[BEGIN Text excerpt]

There are many levels at which you know and you don’t know, as well as levels at which you think you know, and think you don’t know. There is no way to systematise or explain these levels, simply because they will be vastly different for each being. I don’t ask anyone to take this on faith. I am far more interested in encouraging your exploration in this direction. What I would like to suggest are some tools with which you can begin to call into question some of the things you think you might know.

Sometimes you have to move in a direction that appears backwards in order to go make what we could call ‘progress’. In true self-inquiry we are always extending a foot out into the darkness, and although the results aren’t always guaranteed, the intention does always count.

In conventional terms, I couldn’t put anything on a piece of paper as ‘truth’. I am really no better positioned than you are. I am however aware of many things I thought I knew, and I am increasingly skeptical of the value these things carry. I have witnessed so many of them dissolve or break away like chunks of sea ice. Sometimes these fragments are never to be seen again, sometimes they occasionally drift back within sight, but never again taking up the same amount of space on the horizon. These are things I relied upon at some point as inviolable facts, what I assumed to be truth itself. What I witness when this kind of inner event happens, whether through inquiry or accident, is that there is an exceptionally fine line between a sense of liberation and horror. The prospect of freedom simultaneously exhilarates and terrifies us.

[END Text excerpt]
[BEGIN Information provided]

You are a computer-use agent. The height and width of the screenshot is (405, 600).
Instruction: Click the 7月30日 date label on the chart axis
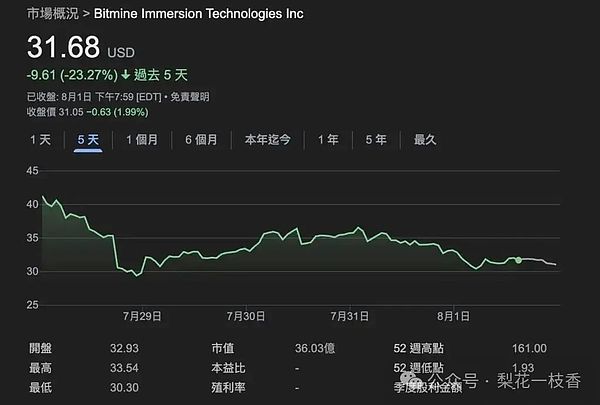246,315
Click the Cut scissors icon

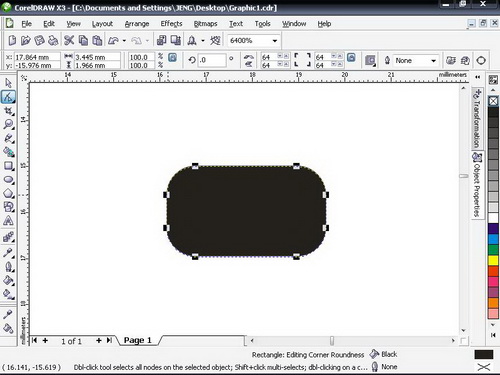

[END Information provided]

### Challenges
A. In the passage about knowing and not knowing, what does the writer compare dissolving beliefs to?
B. Carry on the passage about knowing and not knowing from the point where it stops.
The material above was drawn from an unrelated source.

### Exercise answers
A. Chunks of sea ice breaking away.

B.
On the one hand, the sense of teetering over the abyss, looking down into the black unknown is horrifying – but only to one part of the self. That is the part that thinks it knows, that thinks it should understand, that thinks it ought to have some grasp over the management of its inner topography. It turns out that part of us is very minor upon investigation. That part of me, despite being so tiny, has historically been like a finger held up in front of my eyes only an arm’s length away, but has seemed big enough to blot out entire galaxies in the night sky. The tiniest parts of us inside can block out the greater portion of reality, if adequate care and attention is not taken.

To the greater part of me, so witnessed, there is a sense of freedom and liberation as these pieces of knowledge once claimed as firm ground have broken away. It reveals what was always really there, which is not the black abyss we thought would swallow us. There is a space there, alive and whole, that only seems to increase in plenitude with each inner discovery. This is the space in which I know that I don’t know, and it is alive.

Pseudo-Dionysius the Areopagite referred to this state of not-knowing as ‘agnosia’, which is distinct from mere ignorance. In fact, my knowing that I don’t know is the primary condition to be in maximal congruence to this greater reality. It is neither silence nor non-silence, neither darkness nor light, neither everywhere nor nowhere. It is a living state of pure potential. There is nothing behind it; everything is out in front of it.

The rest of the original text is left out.